On July 30, 1931, news of the case came from an unexpected source: a newspaper in Osaka, Japan. A certain Kitada had been taken in by the Japanese police on suspicion of being a largescale narcotics boss. Under interrogation, he told this tale: Kitada had hooked up with a certain Tsunamitsu in Turkey to sell a large amount of opium. In November 1929, Tsunamitsu had arranged for it to be delivered to Marseille, from which it was supposed to be taken to Hamburg. Lee, however, had somehow got wind of this, and with the Marseille police seized the shipment.  For this reason, Lee was killed and his body tossed into the sea. Then the drugs were recovered and shipped to Hamburg.

If this story were true, it implied that the Marseille police allowed the drugs to be recovered after the Lee killing.
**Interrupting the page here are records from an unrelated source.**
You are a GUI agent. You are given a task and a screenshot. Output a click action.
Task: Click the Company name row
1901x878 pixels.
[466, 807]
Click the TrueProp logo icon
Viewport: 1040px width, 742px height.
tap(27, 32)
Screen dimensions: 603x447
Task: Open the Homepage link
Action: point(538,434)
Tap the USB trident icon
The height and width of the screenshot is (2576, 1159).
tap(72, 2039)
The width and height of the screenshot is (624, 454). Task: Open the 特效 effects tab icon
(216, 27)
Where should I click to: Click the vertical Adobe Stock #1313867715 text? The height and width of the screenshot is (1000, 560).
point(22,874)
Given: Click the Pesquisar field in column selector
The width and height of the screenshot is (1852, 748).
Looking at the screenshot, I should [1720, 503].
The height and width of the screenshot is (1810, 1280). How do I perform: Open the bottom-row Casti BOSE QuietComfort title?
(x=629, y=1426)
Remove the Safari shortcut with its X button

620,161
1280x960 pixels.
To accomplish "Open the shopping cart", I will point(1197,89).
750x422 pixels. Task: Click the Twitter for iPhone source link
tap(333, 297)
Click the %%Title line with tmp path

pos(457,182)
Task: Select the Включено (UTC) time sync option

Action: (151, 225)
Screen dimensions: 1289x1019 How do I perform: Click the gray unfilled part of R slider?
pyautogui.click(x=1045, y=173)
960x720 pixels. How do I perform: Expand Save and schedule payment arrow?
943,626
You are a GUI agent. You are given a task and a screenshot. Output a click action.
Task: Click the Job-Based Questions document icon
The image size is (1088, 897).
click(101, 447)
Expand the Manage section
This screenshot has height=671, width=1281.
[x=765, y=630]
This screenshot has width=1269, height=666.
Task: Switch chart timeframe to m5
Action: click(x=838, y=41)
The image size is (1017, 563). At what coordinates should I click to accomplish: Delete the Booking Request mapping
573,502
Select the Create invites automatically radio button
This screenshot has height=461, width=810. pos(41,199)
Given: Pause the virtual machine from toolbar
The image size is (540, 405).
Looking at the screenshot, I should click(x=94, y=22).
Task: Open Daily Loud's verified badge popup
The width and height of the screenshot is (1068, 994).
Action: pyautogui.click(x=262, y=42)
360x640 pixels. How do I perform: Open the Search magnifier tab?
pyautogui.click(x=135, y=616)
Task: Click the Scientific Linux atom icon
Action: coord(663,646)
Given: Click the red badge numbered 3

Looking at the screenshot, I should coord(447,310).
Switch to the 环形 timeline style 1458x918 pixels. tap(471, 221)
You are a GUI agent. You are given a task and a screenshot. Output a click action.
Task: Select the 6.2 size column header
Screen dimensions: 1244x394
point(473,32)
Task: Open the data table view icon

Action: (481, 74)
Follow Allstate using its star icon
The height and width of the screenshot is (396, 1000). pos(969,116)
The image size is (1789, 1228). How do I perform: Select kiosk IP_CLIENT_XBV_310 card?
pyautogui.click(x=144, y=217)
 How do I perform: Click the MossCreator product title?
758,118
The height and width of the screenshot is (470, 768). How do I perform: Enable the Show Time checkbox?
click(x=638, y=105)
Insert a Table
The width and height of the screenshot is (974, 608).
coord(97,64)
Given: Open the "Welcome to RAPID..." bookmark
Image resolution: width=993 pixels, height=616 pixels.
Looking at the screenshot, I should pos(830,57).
The Marseille police responded to the story by dismissing it entirely. Lee had never given them information on a delivery of opium, nor had they seized anything from Tsunamitsu.

The fate of Lee is unknown.

V. Judge Joseph Crater is in the hall of fame of missing persons. He was last seen exiting from Billy Haas’s Chop House on the evening of August 6, 1930.

Judge Force Crater was not a famous legal mind. He had risen, like many another lawyer, in conjunction with the Tammany Democratic Party machine. He’d been appointed, recently, by Franklin Delano Roosevelt, then Governor of New York, to his post. As it happens, the metro pages of the papers that hot summer were reporting about various scandals involving the Tammany Democratic Party machine, which had had a fine time of it under Mayor Walker. Walker was one of the most flashy mayors of the era now closing, the Jazz era, the Bootleg era, the burlesque era, the gangster era. One of Crater’s acquaintances, former judge W. Bernard Vause, was on trial in August, charged with mail fraud – that is, selling fraudulent financial instruments through the mails.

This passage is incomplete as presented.